== Task description ==
What is needed is an exact copy of every record.

[Start of Attachment]

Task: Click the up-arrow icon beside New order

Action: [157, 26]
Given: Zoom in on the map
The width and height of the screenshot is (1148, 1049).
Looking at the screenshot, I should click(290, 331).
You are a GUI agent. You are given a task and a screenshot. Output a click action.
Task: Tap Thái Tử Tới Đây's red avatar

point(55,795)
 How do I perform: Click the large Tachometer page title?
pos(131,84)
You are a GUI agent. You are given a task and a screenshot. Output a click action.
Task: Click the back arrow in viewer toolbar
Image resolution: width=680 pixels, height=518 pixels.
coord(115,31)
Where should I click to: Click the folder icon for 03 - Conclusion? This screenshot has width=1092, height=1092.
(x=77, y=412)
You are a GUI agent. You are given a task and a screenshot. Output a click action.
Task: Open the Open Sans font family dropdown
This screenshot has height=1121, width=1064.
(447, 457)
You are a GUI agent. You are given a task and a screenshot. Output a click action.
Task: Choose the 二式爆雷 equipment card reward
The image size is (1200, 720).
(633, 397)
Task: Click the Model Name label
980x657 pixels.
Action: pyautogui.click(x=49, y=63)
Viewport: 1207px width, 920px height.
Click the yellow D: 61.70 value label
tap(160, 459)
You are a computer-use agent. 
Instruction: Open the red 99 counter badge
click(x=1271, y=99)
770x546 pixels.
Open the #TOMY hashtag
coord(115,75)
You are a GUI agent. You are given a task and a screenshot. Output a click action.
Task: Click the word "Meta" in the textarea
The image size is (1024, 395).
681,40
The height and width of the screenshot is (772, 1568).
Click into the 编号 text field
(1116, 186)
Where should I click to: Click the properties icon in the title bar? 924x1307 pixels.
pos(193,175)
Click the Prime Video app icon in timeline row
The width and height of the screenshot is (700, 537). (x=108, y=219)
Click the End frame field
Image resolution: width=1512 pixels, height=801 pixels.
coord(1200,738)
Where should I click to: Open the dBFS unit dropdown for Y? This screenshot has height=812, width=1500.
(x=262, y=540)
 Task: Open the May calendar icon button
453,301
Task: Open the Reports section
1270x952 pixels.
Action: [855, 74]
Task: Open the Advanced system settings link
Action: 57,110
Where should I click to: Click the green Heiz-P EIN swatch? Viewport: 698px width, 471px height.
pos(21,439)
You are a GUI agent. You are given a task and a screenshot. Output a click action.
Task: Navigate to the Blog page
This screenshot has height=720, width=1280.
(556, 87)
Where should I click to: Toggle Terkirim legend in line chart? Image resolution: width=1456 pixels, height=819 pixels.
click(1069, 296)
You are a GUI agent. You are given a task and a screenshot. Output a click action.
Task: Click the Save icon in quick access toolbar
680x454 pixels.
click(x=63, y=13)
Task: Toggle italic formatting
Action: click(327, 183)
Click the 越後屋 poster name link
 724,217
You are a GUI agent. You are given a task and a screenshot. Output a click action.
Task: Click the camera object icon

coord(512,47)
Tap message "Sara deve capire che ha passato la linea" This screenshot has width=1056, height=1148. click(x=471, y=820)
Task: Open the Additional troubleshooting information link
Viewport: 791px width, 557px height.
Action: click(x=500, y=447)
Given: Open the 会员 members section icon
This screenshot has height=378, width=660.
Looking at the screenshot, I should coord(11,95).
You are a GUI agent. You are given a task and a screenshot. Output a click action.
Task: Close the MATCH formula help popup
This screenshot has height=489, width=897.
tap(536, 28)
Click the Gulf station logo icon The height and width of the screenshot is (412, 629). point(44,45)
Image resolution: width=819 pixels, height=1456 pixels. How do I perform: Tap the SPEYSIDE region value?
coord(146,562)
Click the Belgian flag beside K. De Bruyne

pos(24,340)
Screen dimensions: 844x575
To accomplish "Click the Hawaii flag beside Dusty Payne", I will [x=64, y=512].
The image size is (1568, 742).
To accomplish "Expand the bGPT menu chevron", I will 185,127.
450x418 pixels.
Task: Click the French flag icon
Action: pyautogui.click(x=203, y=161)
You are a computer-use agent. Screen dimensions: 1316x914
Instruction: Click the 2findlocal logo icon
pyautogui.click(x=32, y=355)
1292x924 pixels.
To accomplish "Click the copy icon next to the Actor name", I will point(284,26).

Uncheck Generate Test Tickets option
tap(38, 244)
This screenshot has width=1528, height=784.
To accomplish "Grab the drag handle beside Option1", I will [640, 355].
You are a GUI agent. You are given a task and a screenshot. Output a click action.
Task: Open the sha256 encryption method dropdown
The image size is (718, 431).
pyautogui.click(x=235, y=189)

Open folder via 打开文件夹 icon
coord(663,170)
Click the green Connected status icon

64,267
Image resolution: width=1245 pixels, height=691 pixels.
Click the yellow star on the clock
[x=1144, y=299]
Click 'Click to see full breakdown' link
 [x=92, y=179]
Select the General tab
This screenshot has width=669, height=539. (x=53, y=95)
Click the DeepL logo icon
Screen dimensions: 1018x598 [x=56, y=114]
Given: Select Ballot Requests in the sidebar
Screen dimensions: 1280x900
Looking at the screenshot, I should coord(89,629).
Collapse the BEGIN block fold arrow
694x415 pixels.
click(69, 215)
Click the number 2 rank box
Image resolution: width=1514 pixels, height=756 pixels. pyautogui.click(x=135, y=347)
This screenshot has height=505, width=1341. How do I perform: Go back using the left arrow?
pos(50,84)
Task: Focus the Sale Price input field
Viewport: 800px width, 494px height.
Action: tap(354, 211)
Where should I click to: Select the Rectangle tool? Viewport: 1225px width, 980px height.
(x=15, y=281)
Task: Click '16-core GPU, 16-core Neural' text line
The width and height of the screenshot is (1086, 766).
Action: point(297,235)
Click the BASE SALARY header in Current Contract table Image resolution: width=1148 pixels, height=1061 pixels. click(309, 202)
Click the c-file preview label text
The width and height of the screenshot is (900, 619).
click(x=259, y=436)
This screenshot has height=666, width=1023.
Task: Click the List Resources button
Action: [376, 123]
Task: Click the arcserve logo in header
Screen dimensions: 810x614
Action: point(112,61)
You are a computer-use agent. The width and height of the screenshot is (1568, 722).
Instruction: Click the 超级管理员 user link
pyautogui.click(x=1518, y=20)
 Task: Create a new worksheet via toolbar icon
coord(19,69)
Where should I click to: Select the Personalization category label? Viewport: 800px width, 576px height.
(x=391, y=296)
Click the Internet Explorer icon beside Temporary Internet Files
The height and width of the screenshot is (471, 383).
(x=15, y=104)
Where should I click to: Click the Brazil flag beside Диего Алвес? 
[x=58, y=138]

[End of Attachment]

== Exercise result ==
Task: Click the up-arrow icon beside New order

Action: [157, 26]
Given: Zoom in on the map
The width and height of the screenshot is (1148, 1049).
Looking at the screenshot, I should click(290, 331).
You are a GUI agent. You are given a task and a screenshot. Output a click action.
Task: Tap Thái Tử Tới Đây's red avatar

point(55,795)
 How do I perform: Click the large Tachometer page title?
pos(131,84)
You are a GUI agent. You are given a task and a screenshot. Output a click action.
Task: Click the back arrow in viewer toolbar
Image resolution: width=680 pixels, height=518 pixels.
coord(115,31)
Where should I click to: Click the folder icon for 03 - Conclusion? This screenshot has width=1092, height=1092.
(x=77, y=412)
You are a GUI agent. You are given a task and a screenshot. Output a click action.
Task: Open the Open Sans font family dropdown
This screenshot has height=1121, width=1064.
(447, 457)
You are a GUI agent. You are given a task and a screenshot. Output a click action.
Task: Choose the 二式爆雷 equipment card reward
The image size is (1200, 720).
(633, 397)
Task: Click the Model Name label
980x657 pixels.
Action: pyautogui.click(x=49, y=63)
Viewport: 1207px width, 920px height.
Click the yellow D: 61.70 value label
tap(160, 459)
You are a computer-use agent. 
Instruction: Open the red 99 counter badge
click(x=1271, y=99)
770x546 pixels.
Open the #TOMY hashtag
coord(115,75)
You are a GUI agent. You are given a task and a screenshot. Output a click action.
Task: Click the word "Meta" in the textarea
The image size is (1024, 395).
681,40
The height and width of the screenshot is (772, 1568).
Click into the 编号 text field
(1116, 186)
Where should I click to: Click the properties icon in the title bar? 924x1307 pixels.
pos(193,175)
Click the Prime Video app icon in timeline row
The width and height of the screenshot is (700, 537). (x=108, y=219)
Click the End frame field
Image resolution: width=1512 pixels, height=801 pixels.
coord(1200,738)
Where should I click to: Open the dBFS unit dropdown for Y? This screenshot has height=812, width=1500.
(x=262, y=540)
 Task: Open the May calendar icon button
453,301
Task: Open the Reports section
1270x952 pixels.
Action: [855, 74]
Task: Open the Advanced system settings link
Action: 57,110
Where should I click to: Click the green Heiz-P EIN swatch? Viewport: 698px width, 471px height.
pos(21,439)
You are a GUI agent. You are given a task and a screenshot. Output a click action.
Task: Navigate to the Blog page
This screenshot has height=720, width=1280.
(556, 87)
Where should I click to: Toggle Terkirim legend in line chart? Image resolution: width=1456 pixels, height=819 pixels.
click(1069, 296)
You are a GUI agent. You are given a task and a screenshot. Output a click action.
Task: Click the Save icon in quick access toolbar
680x454 pixels.
click(x=63, y=13)
Task: Toggle italic formatting
Action: click(327, 183)
Click the 越後屋 poster name link
 724,217
You are a GUI agent. You are given a task and a screenshot. Output a click action.
Task: Click the camera object icon

coord(512,47)
Tap message "Sara deve capire che ha passato la linea" This screenshot has width=1056, height=1148. click(x=471, y=820)
Task: Open the Additional troubleshooting information link
Viewport: 791px width, 557px height.
Action: click(x=500, y=447)
Given: Open the 会员 members section icon
This screenshot has height=378, width=660.
Looking at the screenshot, I should coord(11,95).
You are a GUI agent. You are given a task and a screenshot. Output a click action.
Task: Close the MATCH formula help popup
This screenshot has height=489, width=897.
tap(536, 28)
Click the Gulf station logo icon The height and width of the screenshot is (412, 629). point(44,45)
Image resolution: width=819 pixels, height=1456 pixels. How do I perform: Tap the SPEYSIDE region value?
coord(146,562)
Click the Belgian flag beside K. De Bruyne

pos(24,340)
Screen dimensions: 844x575
To accomplish "Click the Hawaii flag beside Dusty Payne", I will [x=64, y=512].
The image size is (1568, 742).
To accomplish "Expand the bGPT menu chevron", I will 185,127.
450x418 pixels.
Task: Click the French flag icon
Action: pyautogui.click(x=203, y=161)
You are a computer-use agent. Screen dimensions: 1316x914
Instruction: Click the 2findlocal logo icon
pyautogui.click(x=32, y=355)
1292x924 pixels.
To accomplish "Click the copy icon next to the Actor name", I will point(284,26).

Uncheck Generate Test Tickets option
tap(38, 244)
This screenshot has width=1528, height=784.
To accomplish "Grab the drag handle beside Option1", I will [640, 355].
You are a GUI agent. You are given a task and a screenshot. Output a click action.
Task: Open the sha256 encryption method dropdown
The image size is (718, 431).
pyautogui.click(x=235, y=189)

Open folder via 打开文件夹 icon
coord(663,170)
Click the green Connected status icon

64,267
Image resolution: width=1245 pixels, height=691 pixels.
Click the yellow star on the clock
[x=1144, y=299]
Click 'Click to see full breakdown' link
 [x=92, y=179]
Select the General tab
This screenshot has width=669, height=539. (x=53, y=95)
Click the DeepL logo icon
Screen dimensions: 1018x598 [x=56, y=114]
Given: Select Ballot Requests in the sidebar
Screen dimensions: 1280x900
Looking at the screenshot, I should coord(89,629).
Collapse the BEGIN block fold arrow
694x415 pixels.
click(69, 215)
Click the number 2 rank box
Image resolution: width=1514 pixels, height=756 pixels. pyautogui.click(x=135, y=347)
This screenshot has height=505, width=1341. How do I perform: Go back using the left arrow?
pos(50,84)
Task: Focus the Sale Price input field
Viewport: 800px width, 494px height.
Action: tap(354, 211)
Where should I click to: Select the Rectangle tool? Viewport: 1225px width, 980px height.
(x=15, y=281)
Task: Click '16-core GPU, 16-core Neural' text line
The width and height of the screenshot is (1086, 766).
Action: point(297,235)
Click the BASE SALARY header in Current Contract table Image resolution: width=1148 pixels, height=1061 pixels. click(309, 202)
Click the c-file preview label text
The width and height of the screenshot is (900, 619).
click(x=259, y=436)
This screenshot has height=666, width=1023.
Task: Click the List Resources button
Action: [376, 123]
Task: Click the arcserve logo in header
Screen dimensions: 810x614
Action: point(112,61)
You are a computer-use agent. The width and height of the screenshot is (1568, 722).
Instruction: Click the 超级管理员 user link
pyautogui.click(x=1518, y=20)
 Task: Create a new worksheet via toolbar icon
coord(19,69)
Where should I click to: Select the Personalization category label? Viewport: 800px width, 576px height.
(x=391, y=296)
Click the Internet Explorer icon beside Temporary Internet Files
The height and width of the screenshot is (471, 383).
(x=15, y=104)
Where should I click to: Click the Brazil flag beside Диего Алвес? 
[x=58, y=138]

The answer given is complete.